International school in Lyon, France

The Cité Scolaire Internationale de Lyon (/fr/; CSI), also known as the Lycée International de Lyon or Lycée de Geland, is an international school located near the confluence of the Rhône and the Saône in the city of Lyon, France. It provides education combining regular French classes with classes in the second language of the student. The international sections include English, Italian, Spanish, Polish, German, Portuguese, Chinese, Arabic and Japanese. The classes are taught from primary level all the way up to the high school diploma, the Baccalauréat, which is available with the International Option (OIB, or "Option Internationale du Baccalauréat").

There are 1900 students in the school, from primary to high school; over 40 nationalities are represented.

As in all French lycées, students in the last two years ("première" and "terminale") can choose between an array of different specialised subjects (Spécialité). The CSI offers the following subjects: Maths, Chemistry/Physics, Ancient Languages, SVT (Sciences et Vie de le Terre), Geography/History/Political Science (HGGSP), Humanities/Literature/Philosophy (HLP),
Advanced English (LLCE), Computer Science (NSI), Economics and Social Sciences (SES)

International students are also able to prepare for the BFI, and take classes in literature, history and geography (or maths)in their second language.

The school constantly rates top in the region, i.e. in 2005, 97% of the graduating students received their baccalaureate, whereas the "2004-2005 success rate for the baccalauréat in mainland France was 79.7%" (see baccalauréat article).

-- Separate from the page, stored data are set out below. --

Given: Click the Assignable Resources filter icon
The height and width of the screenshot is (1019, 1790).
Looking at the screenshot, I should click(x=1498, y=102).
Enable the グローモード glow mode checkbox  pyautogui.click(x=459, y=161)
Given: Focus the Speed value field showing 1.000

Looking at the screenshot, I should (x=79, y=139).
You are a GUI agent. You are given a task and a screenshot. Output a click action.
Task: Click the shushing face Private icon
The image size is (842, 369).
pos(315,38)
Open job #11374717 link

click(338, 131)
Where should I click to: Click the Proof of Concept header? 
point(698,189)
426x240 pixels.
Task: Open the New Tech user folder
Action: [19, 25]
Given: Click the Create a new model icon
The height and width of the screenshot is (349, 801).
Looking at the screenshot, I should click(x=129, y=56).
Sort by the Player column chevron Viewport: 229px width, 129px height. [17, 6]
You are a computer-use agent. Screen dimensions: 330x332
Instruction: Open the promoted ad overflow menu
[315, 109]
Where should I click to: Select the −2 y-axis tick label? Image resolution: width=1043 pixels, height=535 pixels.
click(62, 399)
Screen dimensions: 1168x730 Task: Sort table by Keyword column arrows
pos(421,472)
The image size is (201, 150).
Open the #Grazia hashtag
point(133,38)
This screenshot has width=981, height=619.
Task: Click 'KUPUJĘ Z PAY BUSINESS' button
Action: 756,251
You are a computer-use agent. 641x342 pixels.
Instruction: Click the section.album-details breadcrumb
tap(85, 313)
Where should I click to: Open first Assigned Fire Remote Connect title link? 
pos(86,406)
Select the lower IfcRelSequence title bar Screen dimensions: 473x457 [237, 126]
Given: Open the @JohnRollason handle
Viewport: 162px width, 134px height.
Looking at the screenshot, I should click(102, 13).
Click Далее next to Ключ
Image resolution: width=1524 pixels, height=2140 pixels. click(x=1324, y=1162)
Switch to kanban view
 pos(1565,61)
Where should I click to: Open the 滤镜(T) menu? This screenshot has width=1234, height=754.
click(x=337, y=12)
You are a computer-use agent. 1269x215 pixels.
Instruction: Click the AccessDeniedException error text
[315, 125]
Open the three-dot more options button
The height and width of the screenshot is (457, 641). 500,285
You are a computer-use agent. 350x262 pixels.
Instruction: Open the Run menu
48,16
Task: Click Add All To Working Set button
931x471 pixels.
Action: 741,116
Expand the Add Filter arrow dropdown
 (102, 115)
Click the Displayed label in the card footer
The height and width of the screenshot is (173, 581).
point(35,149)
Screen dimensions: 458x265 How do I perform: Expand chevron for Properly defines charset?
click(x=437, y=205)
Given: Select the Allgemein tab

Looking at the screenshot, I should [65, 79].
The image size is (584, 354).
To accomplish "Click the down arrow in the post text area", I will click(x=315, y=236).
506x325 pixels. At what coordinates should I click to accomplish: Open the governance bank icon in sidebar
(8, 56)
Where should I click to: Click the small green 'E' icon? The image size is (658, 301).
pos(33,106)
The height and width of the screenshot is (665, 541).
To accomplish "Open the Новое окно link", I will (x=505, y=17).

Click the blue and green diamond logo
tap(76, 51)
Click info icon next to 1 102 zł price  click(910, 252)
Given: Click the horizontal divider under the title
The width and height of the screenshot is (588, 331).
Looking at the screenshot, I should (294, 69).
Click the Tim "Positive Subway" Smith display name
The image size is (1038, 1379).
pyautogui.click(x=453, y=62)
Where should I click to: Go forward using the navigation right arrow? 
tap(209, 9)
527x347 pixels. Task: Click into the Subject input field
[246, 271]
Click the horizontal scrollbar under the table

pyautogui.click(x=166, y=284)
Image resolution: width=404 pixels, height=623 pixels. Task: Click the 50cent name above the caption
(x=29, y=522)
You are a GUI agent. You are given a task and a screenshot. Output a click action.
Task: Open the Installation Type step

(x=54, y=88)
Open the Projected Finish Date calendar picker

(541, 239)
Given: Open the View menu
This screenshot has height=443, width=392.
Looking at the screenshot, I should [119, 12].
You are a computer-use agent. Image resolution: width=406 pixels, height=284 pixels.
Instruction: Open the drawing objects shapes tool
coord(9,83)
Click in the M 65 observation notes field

The building is located on the Rhône riverside, and is a novelty in terms of architecture. After 15 years of hardship with the famous skyroof, a brand new one has been set in as of September 2007.

==Programmes==
The school includes the Section Japonaise (リヨン・ジェルラン補習授業校 Riyon Jeruran Hoshū Jugyō Kō "Lyon Gerland Japanese Supplementary School"), which the Japanese Ministry of Education, Culture, Sports, Science and Technology (MEXT) counts as a part-time Japanese supplementary school.